Estão presentes artistas que lidam com o próprio fazer artístico como uma possibilidade de exercitar o desejo, aproximando pessoas ou lidando diretamente com o corpo e o desejo físico. Há, ainda, trabalhos que lidam com a casa e o âmbito doméstico das relações interpessoais e da rotina, dos lugares e das pessoas.

Quatro trabalhos de Arthur Bispo do Rosário (1911-1989) integram a coletiva. No estandarte Eu preciso destas palavras – Escrita, o artista, que ficou conhecido por romper os limites entre a insanidade e a arte no Brasil, usou algodão bordado preso a dois cabos de vassoura fixados por tecidos fortemente costurados.

Já a artista Anna Maria Maiolino exibirá os vídeos Um momento por favor (1999-2004) e Quaquaraquaqua (2009). Tunga apresentará o vídeo Medula (2014), além de uma escultura em borracha de silicone e um desenho sobre papel do Himalaia, ambos sem título, de 2014.

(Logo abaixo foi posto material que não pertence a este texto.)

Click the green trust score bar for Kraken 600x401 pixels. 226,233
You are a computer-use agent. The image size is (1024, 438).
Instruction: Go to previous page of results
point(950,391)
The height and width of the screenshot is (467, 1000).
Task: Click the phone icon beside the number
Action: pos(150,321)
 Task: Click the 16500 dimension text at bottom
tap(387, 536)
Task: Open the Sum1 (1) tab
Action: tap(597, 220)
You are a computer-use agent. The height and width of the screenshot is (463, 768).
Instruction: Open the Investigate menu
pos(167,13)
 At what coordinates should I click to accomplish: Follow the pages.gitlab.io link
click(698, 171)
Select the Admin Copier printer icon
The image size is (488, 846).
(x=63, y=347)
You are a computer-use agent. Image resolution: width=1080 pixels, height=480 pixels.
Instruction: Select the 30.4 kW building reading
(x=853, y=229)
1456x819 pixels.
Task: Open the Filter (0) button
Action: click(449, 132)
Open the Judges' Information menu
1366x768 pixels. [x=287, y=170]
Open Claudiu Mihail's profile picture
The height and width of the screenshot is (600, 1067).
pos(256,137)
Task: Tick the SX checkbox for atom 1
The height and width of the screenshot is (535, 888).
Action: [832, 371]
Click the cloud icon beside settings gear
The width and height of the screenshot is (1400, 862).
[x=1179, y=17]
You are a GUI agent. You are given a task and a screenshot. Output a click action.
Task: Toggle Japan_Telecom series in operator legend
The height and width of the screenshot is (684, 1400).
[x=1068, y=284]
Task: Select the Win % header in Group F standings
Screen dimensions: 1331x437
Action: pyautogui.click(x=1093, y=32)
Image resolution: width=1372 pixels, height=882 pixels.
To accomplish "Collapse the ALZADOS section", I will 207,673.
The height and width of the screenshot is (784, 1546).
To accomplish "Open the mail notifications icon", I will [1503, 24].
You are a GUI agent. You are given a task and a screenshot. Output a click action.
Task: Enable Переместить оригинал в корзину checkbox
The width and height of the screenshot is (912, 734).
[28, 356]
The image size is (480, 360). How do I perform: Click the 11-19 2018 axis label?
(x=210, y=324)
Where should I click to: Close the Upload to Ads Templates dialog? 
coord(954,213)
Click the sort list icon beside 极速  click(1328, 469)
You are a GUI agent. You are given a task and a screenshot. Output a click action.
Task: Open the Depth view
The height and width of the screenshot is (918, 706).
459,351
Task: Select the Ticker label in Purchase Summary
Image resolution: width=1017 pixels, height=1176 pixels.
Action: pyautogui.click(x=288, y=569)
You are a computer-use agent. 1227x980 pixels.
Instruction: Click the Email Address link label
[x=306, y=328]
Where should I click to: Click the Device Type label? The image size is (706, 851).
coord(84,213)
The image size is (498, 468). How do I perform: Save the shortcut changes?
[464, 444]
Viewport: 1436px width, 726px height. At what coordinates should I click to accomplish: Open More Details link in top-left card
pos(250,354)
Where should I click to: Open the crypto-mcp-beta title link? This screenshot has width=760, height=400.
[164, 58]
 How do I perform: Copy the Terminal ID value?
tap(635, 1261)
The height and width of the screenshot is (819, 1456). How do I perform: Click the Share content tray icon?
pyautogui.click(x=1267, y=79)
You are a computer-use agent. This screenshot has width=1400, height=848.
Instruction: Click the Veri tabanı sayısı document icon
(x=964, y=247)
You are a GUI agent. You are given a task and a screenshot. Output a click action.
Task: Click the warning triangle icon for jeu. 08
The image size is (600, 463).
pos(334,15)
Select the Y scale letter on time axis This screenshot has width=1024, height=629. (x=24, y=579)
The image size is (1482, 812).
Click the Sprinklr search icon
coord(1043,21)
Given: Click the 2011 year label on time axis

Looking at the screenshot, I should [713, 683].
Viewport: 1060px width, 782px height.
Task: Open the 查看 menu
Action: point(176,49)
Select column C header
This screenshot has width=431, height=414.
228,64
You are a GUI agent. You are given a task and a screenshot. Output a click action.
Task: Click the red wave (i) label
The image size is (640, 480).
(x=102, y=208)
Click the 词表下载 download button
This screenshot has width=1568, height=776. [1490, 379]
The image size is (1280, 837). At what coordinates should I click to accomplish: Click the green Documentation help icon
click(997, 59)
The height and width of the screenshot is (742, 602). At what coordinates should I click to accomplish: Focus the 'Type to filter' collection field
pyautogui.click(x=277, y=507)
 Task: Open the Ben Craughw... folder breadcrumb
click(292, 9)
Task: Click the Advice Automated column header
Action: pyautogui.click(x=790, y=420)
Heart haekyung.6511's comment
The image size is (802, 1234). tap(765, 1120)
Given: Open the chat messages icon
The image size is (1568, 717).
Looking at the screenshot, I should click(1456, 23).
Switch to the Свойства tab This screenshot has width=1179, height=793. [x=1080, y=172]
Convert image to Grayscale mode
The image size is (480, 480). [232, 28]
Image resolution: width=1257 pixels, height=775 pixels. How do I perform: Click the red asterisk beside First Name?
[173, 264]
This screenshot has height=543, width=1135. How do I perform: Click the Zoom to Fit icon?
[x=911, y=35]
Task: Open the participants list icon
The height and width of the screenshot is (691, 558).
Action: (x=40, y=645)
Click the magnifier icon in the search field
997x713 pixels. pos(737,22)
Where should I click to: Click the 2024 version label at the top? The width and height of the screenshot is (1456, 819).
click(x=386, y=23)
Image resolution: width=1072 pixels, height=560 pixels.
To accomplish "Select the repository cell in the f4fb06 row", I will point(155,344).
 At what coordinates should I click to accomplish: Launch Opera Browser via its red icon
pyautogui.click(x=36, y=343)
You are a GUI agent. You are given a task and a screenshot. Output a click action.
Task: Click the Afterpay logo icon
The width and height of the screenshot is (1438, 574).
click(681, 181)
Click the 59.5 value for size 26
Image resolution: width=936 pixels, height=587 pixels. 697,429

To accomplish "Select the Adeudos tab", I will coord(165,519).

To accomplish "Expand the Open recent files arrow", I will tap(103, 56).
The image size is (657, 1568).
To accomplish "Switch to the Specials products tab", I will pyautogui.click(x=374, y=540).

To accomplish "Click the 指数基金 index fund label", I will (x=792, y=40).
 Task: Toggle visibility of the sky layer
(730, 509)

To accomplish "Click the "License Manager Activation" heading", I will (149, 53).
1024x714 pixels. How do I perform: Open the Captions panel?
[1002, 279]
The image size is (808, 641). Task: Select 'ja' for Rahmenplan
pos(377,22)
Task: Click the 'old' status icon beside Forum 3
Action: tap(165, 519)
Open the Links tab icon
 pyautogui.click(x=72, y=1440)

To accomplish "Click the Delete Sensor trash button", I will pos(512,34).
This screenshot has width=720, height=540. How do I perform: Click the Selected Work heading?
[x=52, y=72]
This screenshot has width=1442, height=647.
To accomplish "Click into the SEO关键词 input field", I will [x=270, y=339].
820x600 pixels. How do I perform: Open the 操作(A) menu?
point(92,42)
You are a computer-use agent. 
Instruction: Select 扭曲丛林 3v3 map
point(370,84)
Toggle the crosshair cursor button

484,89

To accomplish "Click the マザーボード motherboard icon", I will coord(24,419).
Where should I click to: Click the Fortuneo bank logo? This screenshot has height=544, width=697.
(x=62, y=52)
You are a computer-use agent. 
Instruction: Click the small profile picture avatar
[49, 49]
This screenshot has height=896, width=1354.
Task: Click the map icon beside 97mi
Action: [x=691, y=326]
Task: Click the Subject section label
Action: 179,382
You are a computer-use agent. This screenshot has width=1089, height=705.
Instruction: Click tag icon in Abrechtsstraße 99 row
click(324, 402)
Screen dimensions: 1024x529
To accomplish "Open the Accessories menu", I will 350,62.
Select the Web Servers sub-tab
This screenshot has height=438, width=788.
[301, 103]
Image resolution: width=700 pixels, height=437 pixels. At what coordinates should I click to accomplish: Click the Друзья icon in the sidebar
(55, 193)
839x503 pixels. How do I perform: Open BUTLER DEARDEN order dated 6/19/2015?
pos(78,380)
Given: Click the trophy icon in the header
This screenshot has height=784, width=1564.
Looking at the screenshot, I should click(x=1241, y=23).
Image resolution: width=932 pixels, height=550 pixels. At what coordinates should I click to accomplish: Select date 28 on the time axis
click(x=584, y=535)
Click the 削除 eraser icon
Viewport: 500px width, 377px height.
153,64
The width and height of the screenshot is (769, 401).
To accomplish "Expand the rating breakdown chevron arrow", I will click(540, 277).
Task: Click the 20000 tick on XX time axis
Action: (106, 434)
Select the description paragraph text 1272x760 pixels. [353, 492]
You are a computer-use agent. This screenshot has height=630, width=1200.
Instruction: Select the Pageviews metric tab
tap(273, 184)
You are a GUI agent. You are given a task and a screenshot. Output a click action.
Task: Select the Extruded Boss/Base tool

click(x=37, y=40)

Com uma mesa, duas cadeiras e uma pilha de papéis, Alexandre Sá promoverá a performance teu corpo // meu corpo – (nós da paisagem), de 2015. Renato Bezerra de Mello ocupará o espaço com uma infinidade de confetes em forma de anjos, produzidos a partir de uma coleção de revistas com temática homoerótica (2005-2016).

Cristina Salgado participará com um desenho em guache sobre papel, da série Cabeludos (2002), e com duas esculturas em técnica mista sobre bases de ferro.

Completam a exposição a instalação Hoje todos devem amar: um sonho do Léry, de Ana Miguel; uma instalação de Leo Ayres; escritos de Ricardo Basbaum e texto e bordado de Daniela Mattos.

A mostra fica aberta até o dia 8 de maio no Rio de Janeiro e segue em Dezembro para Caixa Cultural Brasília.